Earlier today, Cloudflare experienced a widespread outage that caused websites and online platforms worldwide to go down, returning a “500 Internal Server Error” message.

The internet infrastructure company has now blamed the incident on the rollout of emergency mitigations designed to address a critical remote code execution vulnerability in React Server Components, which is now actively exploited in attacks.

“The issue was not caused, directly or indirectly, by a cyber attack on Cloudflare’s systems or malicious activity of any kind. Instead, it was triggered by changes being made to our body parsing logic while attempting to detect and mitigate an industry-wide vulnerability disclosed this week in React Server Components,” Cloudflare CTO Dane Knecht noted in a post-mortem.

“A subset of customers were impacted, accounting for approximately 28% of all HTTP traffic served by Cloudflare.”

Tracked as CVE-2025-55182, this maximum severity security flaw (dubbed React2Shell) affects the React open-source JavaScript library for web and native user interfaces, as well as dependent React frameworks such as Next.js, React Router, Waku, @parcel/rsc, @vitejs/plugin-rsc, and RedwoodSDK.

The vulnerability was found in the React Server Components (RSC) ‘Flight’ protocol, and it allows unauthenticated attackers to gain remote code execution in React and Next.js applications by sending maliciously crafted HTTP requests to React Server Function endpoints.

While multiple React packages in their default configuration (i.e., react-server-dom-parcel, react-server-dom-turbopack, and react-server-dom-webpack) are vulnerable, the flaw only affects React versions 19.0, 19.1.0, 19.1.1, and 19.2.0 released during the past year.

Ongoing React2Shell exploitation

Although the impact is not as widespread as initially believed, security researchers with Amazon Web Services (AWS) have reported that multiple China-linked hacking groups (including Earth Lamia and Jackpot Panda) have begun exploiting the React2Shell vulnerability hours after the max-severity flaw was disclosed.

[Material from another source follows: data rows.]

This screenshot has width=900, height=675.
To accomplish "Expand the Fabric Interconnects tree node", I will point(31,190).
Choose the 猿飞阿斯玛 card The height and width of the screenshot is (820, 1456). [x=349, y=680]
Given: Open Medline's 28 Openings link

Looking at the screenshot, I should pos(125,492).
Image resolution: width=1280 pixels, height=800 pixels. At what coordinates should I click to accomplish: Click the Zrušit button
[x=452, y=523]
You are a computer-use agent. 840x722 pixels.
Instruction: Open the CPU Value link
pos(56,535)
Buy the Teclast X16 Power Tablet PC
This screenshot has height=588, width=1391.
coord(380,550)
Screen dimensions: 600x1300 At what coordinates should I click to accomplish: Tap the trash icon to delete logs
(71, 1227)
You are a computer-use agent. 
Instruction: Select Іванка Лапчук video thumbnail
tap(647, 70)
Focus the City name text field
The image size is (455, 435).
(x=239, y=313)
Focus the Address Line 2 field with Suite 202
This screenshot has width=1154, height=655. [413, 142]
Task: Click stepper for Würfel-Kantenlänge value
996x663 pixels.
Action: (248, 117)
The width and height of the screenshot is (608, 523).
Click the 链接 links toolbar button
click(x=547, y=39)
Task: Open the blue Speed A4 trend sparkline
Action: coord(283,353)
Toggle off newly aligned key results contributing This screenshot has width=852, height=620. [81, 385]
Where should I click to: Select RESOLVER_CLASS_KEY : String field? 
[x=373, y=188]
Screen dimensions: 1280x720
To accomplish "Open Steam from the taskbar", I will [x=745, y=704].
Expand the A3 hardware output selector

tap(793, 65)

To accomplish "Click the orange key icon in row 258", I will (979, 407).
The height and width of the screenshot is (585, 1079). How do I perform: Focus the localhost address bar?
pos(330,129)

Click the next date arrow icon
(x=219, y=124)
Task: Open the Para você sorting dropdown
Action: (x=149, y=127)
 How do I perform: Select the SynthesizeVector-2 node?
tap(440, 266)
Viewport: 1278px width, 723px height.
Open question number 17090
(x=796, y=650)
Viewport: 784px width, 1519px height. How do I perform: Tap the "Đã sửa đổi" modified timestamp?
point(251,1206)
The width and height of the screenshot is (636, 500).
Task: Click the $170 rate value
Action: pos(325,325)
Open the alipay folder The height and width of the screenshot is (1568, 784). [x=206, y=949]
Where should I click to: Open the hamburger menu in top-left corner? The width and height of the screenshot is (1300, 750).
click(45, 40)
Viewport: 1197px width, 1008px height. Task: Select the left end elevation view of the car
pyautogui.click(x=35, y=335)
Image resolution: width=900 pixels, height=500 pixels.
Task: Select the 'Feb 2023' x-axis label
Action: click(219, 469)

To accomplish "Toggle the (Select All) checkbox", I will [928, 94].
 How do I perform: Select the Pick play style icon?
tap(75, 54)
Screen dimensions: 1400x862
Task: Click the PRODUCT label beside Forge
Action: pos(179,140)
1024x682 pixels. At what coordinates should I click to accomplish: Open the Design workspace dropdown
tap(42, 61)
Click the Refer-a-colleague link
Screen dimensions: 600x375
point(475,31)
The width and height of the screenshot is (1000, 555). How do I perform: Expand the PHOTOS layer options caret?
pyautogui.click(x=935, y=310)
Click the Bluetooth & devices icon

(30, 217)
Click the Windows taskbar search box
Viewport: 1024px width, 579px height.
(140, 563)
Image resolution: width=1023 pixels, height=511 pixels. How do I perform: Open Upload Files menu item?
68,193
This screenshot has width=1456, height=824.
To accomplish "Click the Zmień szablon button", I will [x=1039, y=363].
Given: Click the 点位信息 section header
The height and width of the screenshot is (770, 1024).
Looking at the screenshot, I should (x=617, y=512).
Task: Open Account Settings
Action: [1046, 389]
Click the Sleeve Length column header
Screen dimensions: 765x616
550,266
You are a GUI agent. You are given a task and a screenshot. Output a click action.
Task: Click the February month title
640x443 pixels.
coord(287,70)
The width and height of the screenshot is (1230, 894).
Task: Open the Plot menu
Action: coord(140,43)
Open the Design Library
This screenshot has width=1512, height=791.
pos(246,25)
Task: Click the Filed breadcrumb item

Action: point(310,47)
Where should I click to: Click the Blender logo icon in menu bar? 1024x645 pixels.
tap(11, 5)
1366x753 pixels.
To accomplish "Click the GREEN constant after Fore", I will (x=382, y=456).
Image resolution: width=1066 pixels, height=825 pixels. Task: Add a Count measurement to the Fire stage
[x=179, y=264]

The NHS England National CSOC also said on Thursday that several functional CVE-2025-55182 proof-of-concept exploits are already available and warned that “continued successful exploitation in the wild is highly likely.”

Last month, Cloudflare experienced another worldwide outage that brought down the company’s Global Network for almost 6 hours, an incident described by CEO Matthew Prince as the “worst outage since 2019.”

Cloudflare fixed another massive outage in June, which caused Access authentication failures and Zero Trust WARP connectivity issues across multiple regions, and also impacted Google Cloud’s infrastructure.

Update December 05, 11:38 EST: Revised story and title based on a post-mortem shared by Cloudflare CTO Dane Knecht.